- **PASSAGE TO READ**

Third, the chemical industry gave millions to the EPA to help them test their products on America's infants and toddlers. They called such unethical and shameless experiment CHEERS – Children's Environmental Exposure Research Study. The testing did not last for long, but it created an additional way the industry could save money by preying on vulnerable populations in need of a little cash.
According to Sen. Barbara Boxer, who, in 2008, investigated the malfeasance of the Bush administration, the political men of the EPA worked closely with the White House and Pentagon officials to undermine the evaluation of toxic chemicals. “National security” trumped safety for our children.
Fourth, the Bush administration had an industry man, Philip Cooney, who censored government research and reports about global warming. The Bush administration knew the United States was the largest global producer of carbon dioxide, a key agent in raising the temperature of the planet. Yet, it wrecked international efforts to bring the warming of the earth, a juggernaut of future calamities, under control.
This ugly policy of business as usual so disheartened Elizabeth Kolbert, a writer for The New Yorker, that she concluded her 2006 book, “Field Notes From a Catastrophe: Man, Nature. And Climate Change,” with this: “It may seem impossible to imagine that a technologically advanced society could choose, in essence, to destroy itself, but that is what we are now in the process of doing.”
Kolbert is right. Business as usual is slowly killing America, especially its children.
In his 2008 book, “Poisoned Profits,” Philip Shabecoff, former reporter for The New York Times, issued the following chilling warning: “Our children are conceived, born, live and sometimes die in a sea of pollutants…. We and our children are exposed to toxins invisibly, stealthily, without our knowledge. Trillions of pounds of tens of thousands of toxic chemicals pour into the environment and into the products in our homes, workplaces and schools and their number is growing daily. There's no place to hide from them.”
Clearly, environmental protection was never a luxury to be weakened or taken away so that industry can go on making profits at the expense of human health and the undermining of life on earth.

- **ACTIONS TO TAKE**
1: In the passage on environmental protection, what name was given to the study in which the chemical industry funded testing of products on infants and toddlers?
2: Write the next part of the passage on environmental protection, starting after its final sentence.
The data placed after this comes from a separate source.

- **PROVIDED RECORDS**
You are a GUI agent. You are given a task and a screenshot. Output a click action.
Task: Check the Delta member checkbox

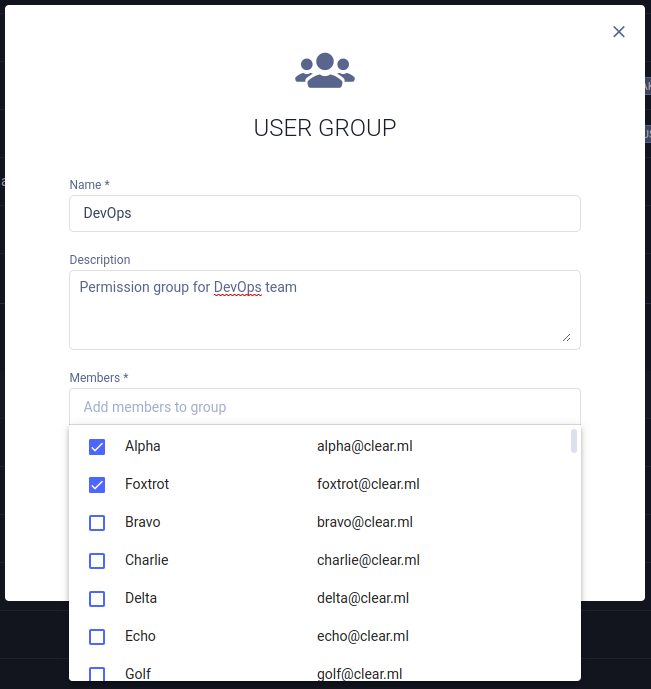tap(97, 599)
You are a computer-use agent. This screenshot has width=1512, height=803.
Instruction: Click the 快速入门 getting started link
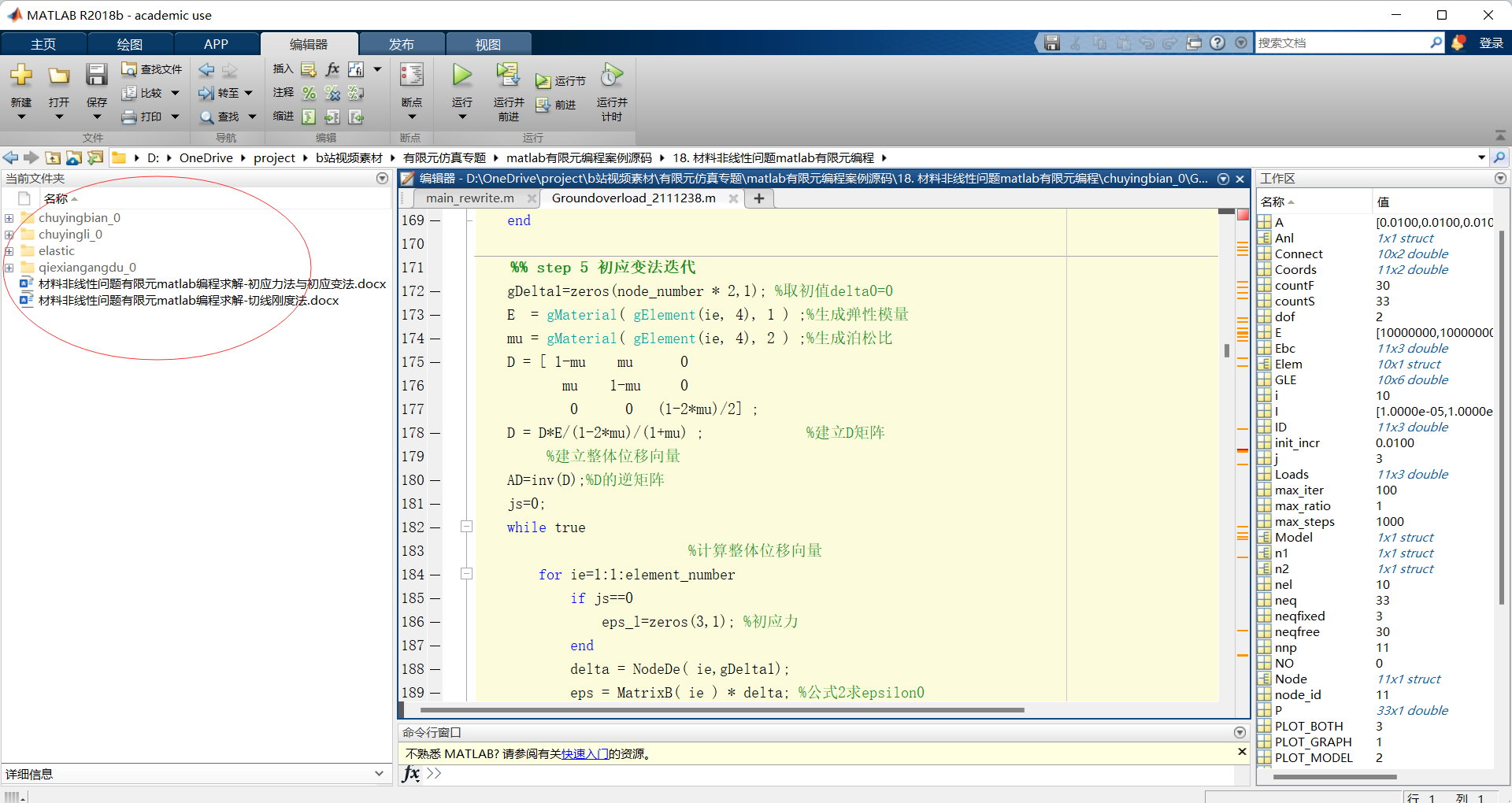coord(584,753)
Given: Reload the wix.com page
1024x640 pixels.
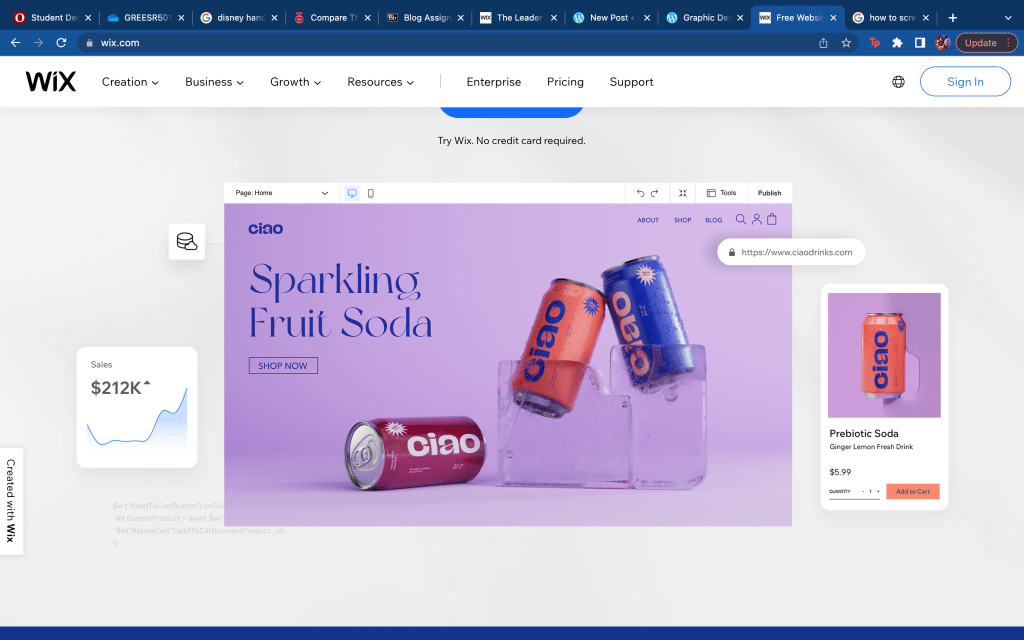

- **WRITTEN ANSWERS**
1: CHEERS, the Children's Environmental Exposure Research Study.

2:
Yet, the political unanimity in business as usual is remarkable: money from the industries in question pollutes scientists at our universities and our politicians and presidents, both Republican and Democratic.
The transition from the Republican George W. Bush to the Democrat Barack Obama brought some cosmetic changes to environmental protection, but the essentials of protecting business rather than human health and the natural world remain in place.
In this context, it's rather naïve to assume, much less to believe, that the EPA “is drafting a scientific integrity policy” to keep politics out of its science. That is out of its current mission.
The New York Times reported on February 24, 2011, that, because of the Obama administration's “saber rattling,” the pesticides industry “is applying extra doses of lobbying in an effort to eradicate federal requirements it considers harmful.” In practical terms, the chemical industry and its purchased politicians on Capitol Hill use the budget and the White House to freeze the EPA, a tested and successful strategy for having their way.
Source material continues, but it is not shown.